Exercise brief:
Output exactly, with nothing added, the entries from the first line through the line with "Given: Click the hamburger".

Source records:
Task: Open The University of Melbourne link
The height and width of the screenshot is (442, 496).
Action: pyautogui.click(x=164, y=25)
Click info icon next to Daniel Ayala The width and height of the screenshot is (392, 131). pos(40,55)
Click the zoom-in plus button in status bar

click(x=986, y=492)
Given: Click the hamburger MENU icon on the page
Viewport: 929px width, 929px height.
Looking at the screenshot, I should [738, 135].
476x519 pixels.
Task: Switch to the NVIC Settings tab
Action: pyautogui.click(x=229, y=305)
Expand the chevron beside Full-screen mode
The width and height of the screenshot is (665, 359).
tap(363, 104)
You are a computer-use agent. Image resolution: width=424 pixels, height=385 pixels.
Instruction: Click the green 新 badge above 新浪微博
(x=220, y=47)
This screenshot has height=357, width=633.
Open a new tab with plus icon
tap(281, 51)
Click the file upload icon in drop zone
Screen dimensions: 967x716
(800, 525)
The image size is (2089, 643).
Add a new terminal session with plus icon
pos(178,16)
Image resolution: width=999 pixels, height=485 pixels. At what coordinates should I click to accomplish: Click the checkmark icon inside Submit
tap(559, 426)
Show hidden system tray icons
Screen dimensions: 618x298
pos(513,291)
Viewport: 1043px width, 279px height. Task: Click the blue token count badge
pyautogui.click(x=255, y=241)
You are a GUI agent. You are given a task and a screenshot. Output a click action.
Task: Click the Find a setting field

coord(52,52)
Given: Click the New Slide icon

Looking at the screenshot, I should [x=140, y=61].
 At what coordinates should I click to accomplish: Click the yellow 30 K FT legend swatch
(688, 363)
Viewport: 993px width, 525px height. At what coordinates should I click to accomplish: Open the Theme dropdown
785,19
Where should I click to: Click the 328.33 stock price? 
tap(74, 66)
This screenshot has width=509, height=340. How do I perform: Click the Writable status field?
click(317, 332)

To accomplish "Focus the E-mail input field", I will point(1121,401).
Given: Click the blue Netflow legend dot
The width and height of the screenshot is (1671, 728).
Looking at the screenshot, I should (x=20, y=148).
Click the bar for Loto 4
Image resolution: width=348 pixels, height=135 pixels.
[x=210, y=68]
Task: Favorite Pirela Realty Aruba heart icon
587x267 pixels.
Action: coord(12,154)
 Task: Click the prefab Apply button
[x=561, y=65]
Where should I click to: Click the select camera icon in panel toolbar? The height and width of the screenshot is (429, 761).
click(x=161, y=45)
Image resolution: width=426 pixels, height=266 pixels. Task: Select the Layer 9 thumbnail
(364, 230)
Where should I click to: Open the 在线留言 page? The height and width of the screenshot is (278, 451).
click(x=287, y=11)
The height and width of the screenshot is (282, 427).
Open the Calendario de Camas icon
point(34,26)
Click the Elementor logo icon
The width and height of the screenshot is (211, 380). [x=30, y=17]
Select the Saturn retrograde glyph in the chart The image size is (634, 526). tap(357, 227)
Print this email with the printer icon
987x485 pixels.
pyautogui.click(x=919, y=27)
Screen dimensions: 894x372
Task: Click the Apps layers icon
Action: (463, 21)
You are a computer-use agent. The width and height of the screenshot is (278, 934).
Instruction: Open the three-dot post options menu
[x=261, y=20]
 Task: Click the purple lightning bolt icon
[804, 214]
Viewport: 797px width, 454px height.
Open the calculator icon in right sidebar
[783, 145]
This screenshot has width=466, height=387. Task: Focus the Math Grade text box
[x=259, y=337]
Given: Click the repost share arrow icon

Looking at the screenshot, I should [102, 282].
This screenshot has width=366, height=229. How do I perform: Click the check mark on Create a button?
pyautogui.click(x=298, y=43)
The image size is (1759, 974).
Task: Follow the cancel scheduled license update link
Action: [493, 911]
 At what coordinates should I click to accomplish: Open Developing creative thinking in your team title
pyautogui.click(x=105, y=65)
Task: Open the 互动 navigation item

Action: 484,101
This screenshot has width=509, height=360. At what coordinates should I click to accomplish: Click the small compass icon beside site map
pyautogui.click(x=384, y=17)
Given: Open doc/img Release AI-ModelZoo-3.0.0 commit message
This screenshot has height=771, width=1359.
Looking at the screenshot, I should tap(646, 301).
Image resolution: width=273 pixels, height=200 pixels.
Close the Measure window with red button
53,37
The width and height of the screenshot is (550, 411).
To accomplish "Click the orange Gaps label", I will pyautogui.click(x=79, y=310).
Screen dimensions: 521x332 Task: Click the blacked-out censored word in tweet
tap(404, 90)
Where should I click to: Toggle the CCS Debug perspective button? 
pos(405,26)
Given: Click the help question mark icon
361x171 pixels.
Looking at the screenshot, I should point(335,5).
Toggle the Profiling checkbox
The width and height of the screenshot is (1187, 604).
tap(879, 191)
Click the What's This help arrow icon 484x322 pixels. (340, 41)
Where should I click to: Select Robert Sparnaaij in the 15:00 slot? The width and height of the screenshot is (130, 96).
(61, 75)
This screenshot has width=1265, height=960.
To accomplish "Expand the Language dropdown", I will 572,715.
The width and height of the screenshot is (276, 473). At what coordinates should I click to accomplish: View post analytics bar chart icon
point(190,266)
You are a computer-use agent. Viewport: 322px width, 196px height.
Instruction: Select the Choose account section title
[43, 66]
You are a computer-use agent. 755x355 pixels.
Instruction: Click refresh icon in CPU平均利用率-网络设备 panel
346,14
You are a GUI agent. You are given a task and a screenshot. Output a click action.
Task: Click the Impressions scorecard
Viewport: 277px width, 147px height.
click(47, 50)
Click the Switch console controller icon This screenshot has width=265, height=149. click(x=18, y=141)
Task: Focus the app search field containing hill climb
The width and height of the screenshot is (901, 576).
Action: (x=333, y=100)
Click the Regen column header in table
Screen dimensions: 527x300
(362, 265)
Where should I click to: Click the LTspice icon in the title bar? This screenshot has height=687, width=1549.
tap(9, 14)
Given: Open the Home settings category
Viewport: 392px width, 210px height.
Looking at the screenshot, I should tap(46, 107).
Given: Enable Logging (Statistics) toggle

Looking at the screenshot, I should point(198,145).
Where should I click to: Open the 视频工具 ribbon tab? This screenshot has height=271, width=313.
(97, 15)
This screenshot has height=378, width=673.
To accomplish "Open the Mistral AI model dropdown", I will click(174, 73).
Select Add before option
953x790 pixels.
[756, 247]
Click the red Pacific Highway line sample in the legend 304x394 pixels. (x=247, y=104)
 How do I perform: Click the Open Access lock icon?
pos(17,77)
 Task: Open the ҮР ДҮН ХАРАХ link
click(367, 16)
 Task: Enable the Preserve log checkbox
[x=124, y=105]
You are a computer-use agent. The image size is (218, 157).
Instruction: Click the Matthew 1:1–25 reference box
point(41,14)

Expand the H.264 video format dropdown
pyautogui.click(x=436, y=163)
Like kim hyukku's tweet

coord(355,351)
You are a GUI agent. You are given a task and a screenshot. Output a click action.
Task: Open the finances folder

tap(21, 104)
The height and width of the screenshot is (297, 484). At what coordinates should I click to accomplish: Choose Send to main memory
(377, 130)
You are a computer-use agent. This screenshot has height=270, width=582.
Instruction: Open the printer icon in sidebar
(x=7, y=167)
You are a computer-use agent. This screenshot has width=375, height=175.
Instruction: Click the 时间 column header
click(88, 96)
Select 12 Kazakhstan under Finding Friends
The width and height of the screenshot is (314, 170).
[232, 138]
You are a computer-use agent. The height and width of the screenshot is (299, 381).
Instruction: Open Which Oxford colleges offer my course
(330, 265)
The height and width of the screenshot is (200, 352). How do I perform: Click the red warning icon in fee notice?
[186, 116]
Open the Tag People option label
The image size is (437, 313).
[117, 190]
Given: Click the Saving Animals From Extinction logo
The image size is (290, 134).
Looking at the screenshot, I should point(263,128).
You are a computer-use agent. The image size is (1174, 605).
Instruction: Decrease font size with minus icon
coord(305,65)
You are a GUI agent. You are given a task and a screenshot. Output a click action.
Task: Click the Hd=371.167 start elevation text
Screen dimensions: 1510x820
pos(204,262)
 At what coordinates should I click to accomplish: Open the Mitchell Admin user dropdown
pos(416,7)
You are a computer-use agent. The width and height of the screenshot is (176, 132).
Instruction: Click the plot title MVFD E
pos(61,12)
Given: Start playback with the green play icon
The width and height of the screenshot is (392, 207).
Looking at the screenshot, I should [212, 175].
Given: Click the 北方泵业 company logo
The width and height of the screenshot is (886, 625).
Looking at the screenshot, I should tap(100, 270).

Answer below:
Task: Open The University of Melbourne link
The height and width of the screenshot is (442, 496).
Action: pyautogui.click(x=164, y=25)
Click info icon next to Daniel Ayala The width and height of the screenshot is (392, 131). pos(40,55)
Click the zoom-in plus button in status bar

click(x=986, y=492)
Given: Click the hamburger MENU icon on the page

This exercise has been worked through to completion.